No, I don't mind at all :)

I'm 31, and I've been married for 3 years. My husband and I have always wanted to have children. It's not like the be all and end all of my life or anything, but it is something that I want. For someone with depression, I've always been pretty "high functioning", for lack of a better term. Even if I'm just going through the motions, I've always gone to class, gone to work, etc. So I guess I've never really felt like I couldn't be a parent. I don't know why I haven't questioned it more, actually... I think I have a relatively normal amount of anxiety about actually being a parent. (I have more anxiety about pregnancy than anything else.) I am worried sometimes that I'm going to do some crappy things that my parents did, or that I'm going to pass depression on to my children, but I'm just going to do the best I can.
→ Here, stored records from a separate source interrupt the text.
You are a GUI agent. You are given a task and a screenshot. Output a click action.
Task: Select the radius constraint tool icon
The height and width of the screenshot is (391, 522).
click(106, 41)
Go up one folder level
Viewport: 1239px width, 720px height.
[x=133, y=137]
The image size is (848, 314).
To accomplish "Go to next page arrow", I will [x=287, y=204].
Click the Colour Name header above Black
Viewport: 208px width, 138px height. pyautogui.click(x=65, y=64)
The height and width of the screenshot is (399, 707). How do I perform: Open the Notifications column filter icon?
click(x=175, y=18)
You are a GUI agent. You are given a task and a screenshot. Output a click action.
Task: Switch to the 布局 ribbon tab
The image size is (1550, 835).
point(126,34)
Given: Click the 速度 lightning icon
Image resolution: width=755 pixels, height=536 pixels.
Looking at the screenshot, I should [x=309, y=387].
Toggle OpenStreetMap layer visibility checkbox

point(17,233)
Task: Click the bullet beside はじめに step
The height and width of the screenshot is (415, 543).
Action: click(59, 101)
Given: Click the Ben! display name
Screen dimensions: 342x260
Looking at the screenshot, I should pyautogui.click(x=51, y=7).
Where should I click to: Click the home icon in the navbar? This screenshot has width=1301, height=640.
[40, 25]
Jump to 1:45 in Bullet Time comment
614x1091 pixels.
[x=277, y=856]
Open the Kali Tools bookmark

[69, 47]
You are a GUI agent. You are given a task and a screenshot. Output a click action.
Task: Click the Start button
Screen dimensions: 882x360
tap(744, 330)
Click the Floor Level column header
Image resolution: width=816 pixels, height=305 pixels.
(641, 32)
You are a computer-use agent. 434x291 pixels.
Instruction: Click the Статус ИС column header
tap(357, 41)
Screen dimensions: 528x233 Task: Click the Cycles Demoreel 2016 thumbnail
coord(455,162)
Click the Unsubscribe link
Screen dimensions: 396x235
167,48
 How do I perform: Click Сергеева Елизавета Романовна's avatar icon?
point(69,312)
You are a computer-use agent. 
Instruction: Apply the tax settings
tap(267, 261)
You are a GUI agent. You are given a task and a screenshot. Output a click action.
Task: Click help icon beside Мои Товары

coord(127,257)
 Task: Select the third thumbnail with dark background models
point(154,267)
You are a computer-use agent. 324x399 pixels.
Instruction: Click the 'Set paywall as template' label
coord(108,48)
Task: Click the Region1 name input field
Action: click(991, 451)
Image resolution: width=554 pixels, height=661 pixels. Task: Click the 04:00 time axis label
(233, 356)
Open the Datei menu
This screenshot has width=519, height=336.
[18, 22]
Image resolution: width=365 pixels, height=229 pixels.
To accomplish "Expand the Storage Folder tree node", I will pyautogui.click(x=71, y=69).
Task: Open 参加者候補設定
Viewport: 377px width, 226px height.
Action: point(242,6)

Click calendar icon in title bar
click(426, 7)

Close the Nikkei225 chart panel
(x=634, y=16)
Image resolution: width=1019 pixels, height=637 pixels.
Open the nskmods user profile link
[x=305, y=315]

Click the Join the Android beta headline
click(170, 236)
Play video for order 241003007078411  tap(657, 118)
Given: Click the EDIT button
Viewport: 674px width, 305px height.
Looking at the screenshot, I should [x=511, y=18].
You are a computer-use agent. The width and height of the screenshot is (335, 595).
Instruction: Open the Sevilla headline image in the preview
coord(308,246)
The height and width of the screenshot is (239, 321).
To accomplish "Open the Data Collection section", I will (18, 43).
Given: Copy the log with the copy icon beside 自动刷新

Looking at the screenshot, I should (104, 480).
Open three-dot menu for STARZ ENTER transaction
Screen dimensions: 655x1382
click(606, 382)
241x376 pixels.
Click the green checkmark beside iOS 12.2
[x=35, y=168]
Though it was partially psychological, the big hurdle for me was practical. My husband was pushing for children well before we actually started trying. I had a job that was low paying, very physical, and with some additional hazards for pregnant women. So I couldn't get pregnant while I had that job. I would have had to to quit. I was in that job for for 2.5 years in total, off and on looking for something else, but it took me a long time to get out of it. And my husband would say "Well, there is no such thing as a good time..." Yes, but there is a bad time...So I've been in a better job for about 8 months now, and I'm as ready as I'm going to be. Though I told my husband that when I get a positive pregnancy test, my reaction will probably be to throw up.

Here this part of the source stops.